Coding 'n stuff
Querying Census Data
I was building a tool to generate some random data for testing with the goal that the data is readable. I wanted to get actual city/state/zip code information so I began looking at the census.gov website for the type of data that is available. I stumbled across several “names files” that contain first and last names and their frequency. The last name file was about 2MB in size – perfect for generating some random customer names.
I opened the file in notepad and started looking through the file to find how common my last name is in comparison to others. Sure, the Find… feature in notepad works – but a SQL query would be better at pulling out the data that I wanted.
Since the format of the file was fixed record size (not comma or tab delimited), I realized that the easiest solution would be to use NeoData to create a map for the fields in the file and import directly into a SQL server table.

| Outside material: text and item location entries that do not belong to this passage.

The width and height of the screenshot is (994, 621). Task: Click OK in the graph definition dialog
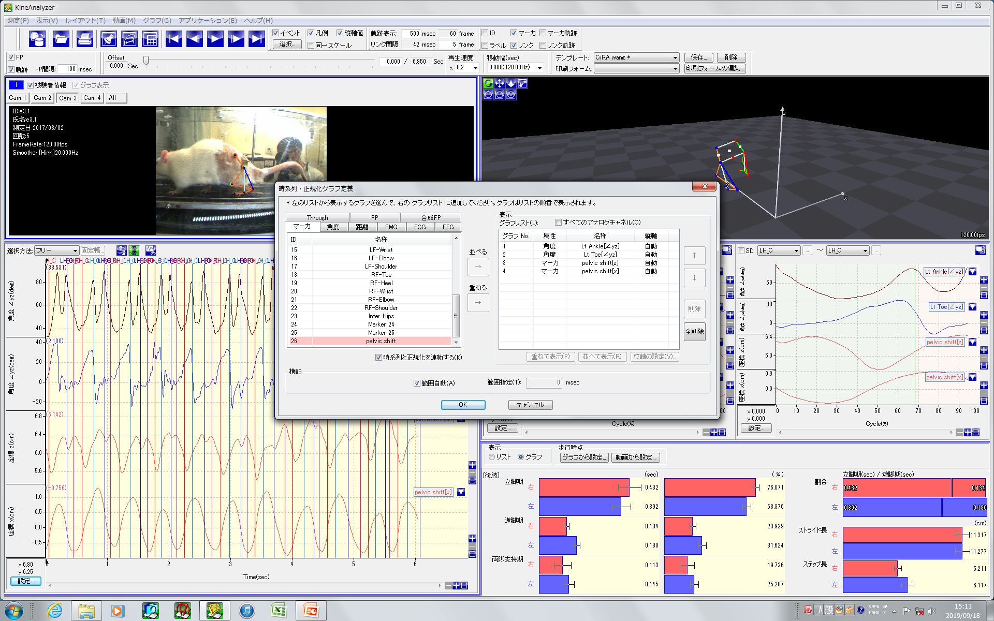tap(462, 405)
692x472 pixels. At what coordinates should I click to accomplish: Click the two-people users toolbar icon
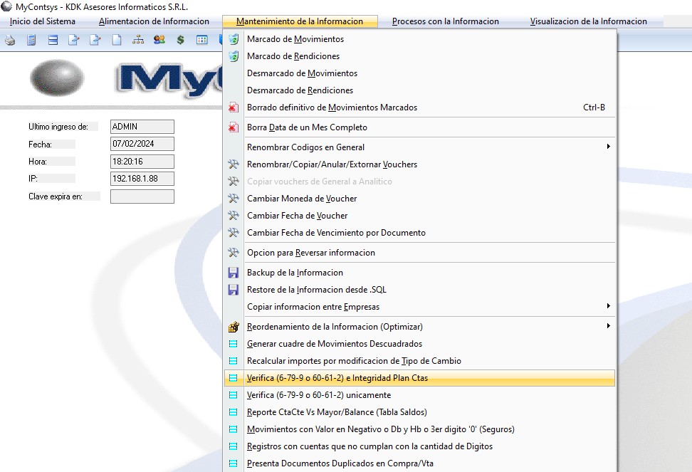click(159, 40)
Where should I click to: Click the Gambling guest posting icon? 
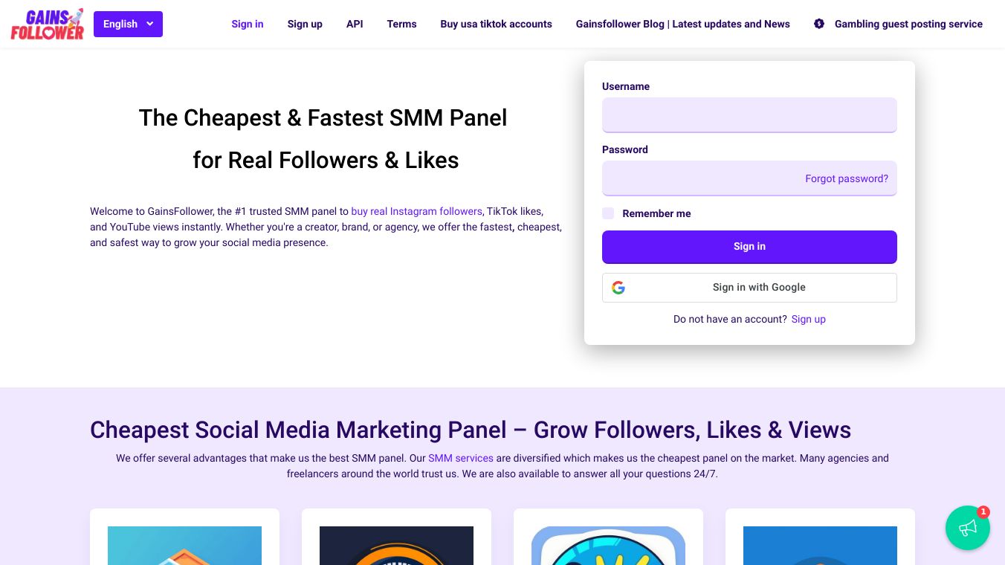[819, 24]
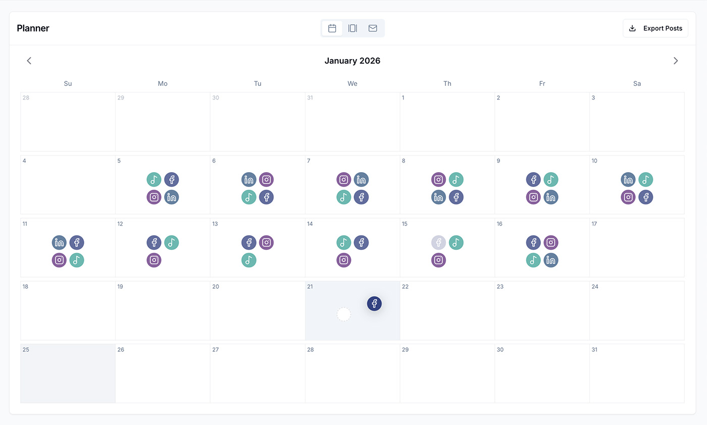Open the Instagram post on January 12
This screenshot has width=707, height=425.
[154, 260]

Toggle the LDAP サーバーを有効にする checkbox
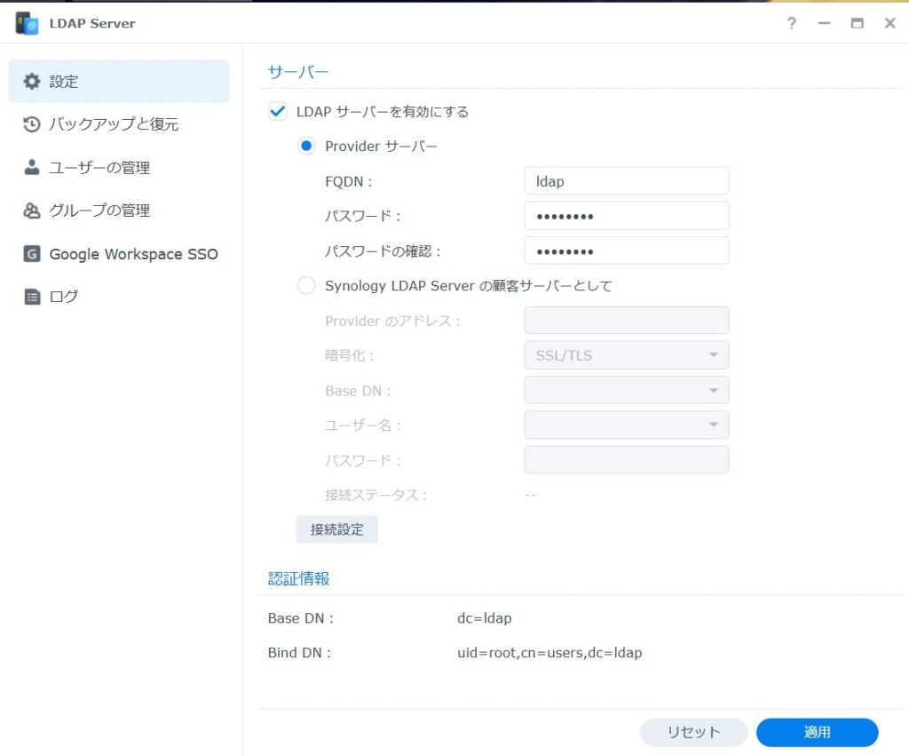point(278,112)
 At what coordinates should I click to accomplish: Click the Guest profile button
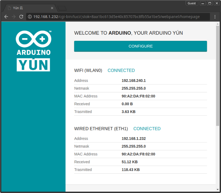[192, 3]
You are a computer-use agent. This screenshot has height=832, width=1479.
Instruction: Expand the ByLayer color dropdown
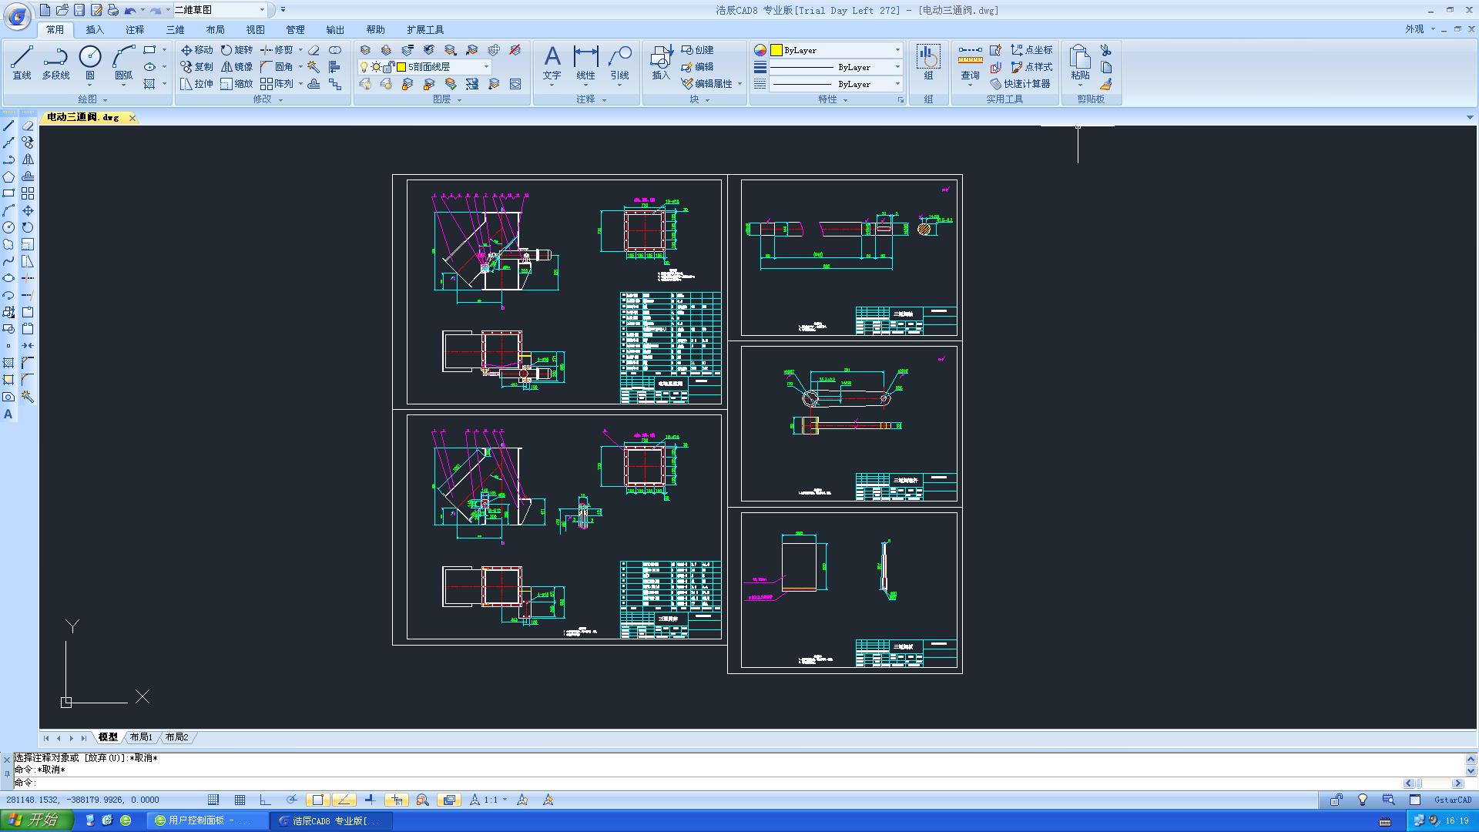pos(897,50)
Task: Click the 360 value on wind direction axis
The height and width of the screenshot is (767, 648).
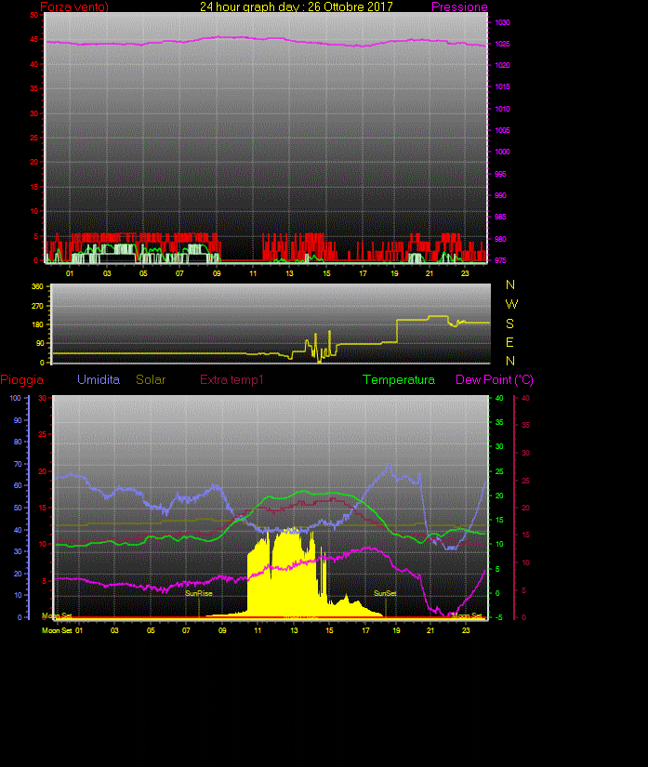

Each record contains a record like this:
01 NAME-RECORD. 05 NAME PIC X(15). 05 FREQ PIC 9.999. 05 FILLER PIC X. 05 CUM-FREQ PIC ZZ.999. 05 FILLER PIC X(2). 05 RANK PIC 9(5).
So I fired up NeoData and created a sequential file mapping using the COBOL description above, and added a line sequential endpoint pointing to the dist.all.txt file.
Next, I created a SQL mapping with the name field set as the primary key (since it is unique in this file) and added a SQL Endpoint to point to a test database:
Now it is just a matter of running the converter, to convert from the line sequential input to the SQL database:
I now have 88,799 records in my SQL table! Now for the fun part – fire up SQL Management studio and run some queries. I wanted to see how some of the names of my coworkers compare to each other. I used the following query:
SELECT [NAME] ,[FREQ] ,[CUM-FREQ] ,[RANK] FROM [VidRent].[dbo].[NAME-RECORD] WHERE [NAME] IN ( 'HOLLIS', 'ANDERSON', 'COOK', 'PAULSON', 'ROBSON', 'LANGER' ) ORDER BY [RANK] ASC
And it gave me the following results:
It turned out to be a trivial exercise to map this Census data into SQL Server using the data conversion feature in NeoData, and now the data is in a form that is easy to consume for my data generator. So when you have a text file that can easily be described with a COBOL record, you can easily convert it into SQL Server using NeoData following steps similar to these.